2. HEALTH CARE. Bush does not support a patient's bill of rights that would allow health-care consumers to sue HMOs. Gore does.
3. CAMPAIGN FINANCE REFORM. Gore pledges to ban soft money. He would also require broadcasters to give candidates free airtime to respond to unregulated "independent expenditure" ads. More important, Gore backs the McCain/Feingold campaign-finance-reform bill. Bush doesn't support any of these remedies.
4. TAXES. Bush's tax cut plan would cost $1.3 trillion over nine years. These cuts would not only fuck over poor Americans by gutting social programs, they would also offer 1,000 times more savings to the richest one percent of Americans than to low-income families.
5. JUDICIAL APPOINTMENTS. In addition to appointing as many as four Supreme Court justices, the next president will be responsible for appointing hundreds of judges to lower federal courts. These men and women make decisions on key civil-rights issues involving not only abortion rights, but also the workplace, sexuality, and race. Gore would likely appoint centrist and moderate judges; Bush has promised to appoint conservatives and "strict constructionalists."

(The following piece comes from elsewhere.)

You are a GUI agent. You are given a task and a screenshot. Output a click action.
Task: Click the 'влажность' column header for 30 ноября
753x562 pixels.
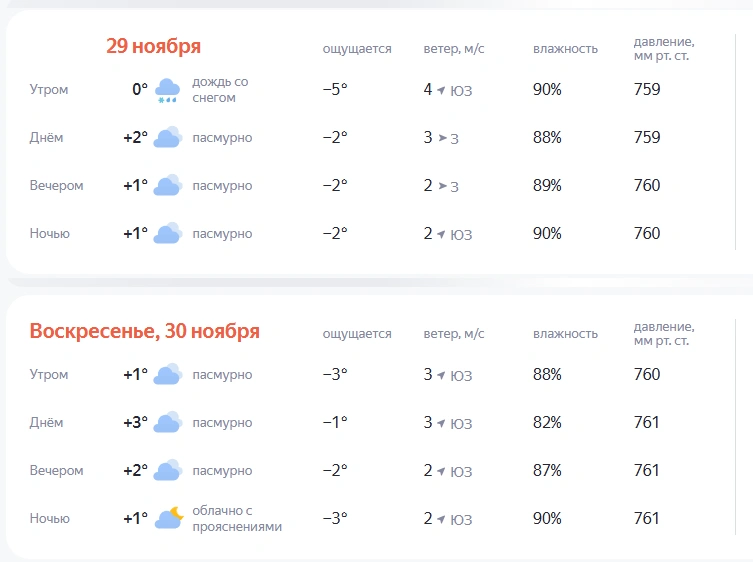[x=565, y=333]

As for Ralph Nader--the man we endorsed in 1996--he's obviously one of the few great figures in recent American history. Numerous and invaluable environmental, marketplace, and workplace regulations are the result of his work, not to mention entire federal regulatory commissions like the Environmental Protection Agency. Unfortunately, even if every Stranger reader voted for Nader, he wouldn't win our state's 11 electoral votes, and he could very well swing Washington state to Bush. While some Nader supporters argue that Bush and Gore are essentially the same, we've concluded that Bush is, in fact, so much worse on so many issues that we can't back Nader in such a close race. Too much is at stake. Vote for Gore.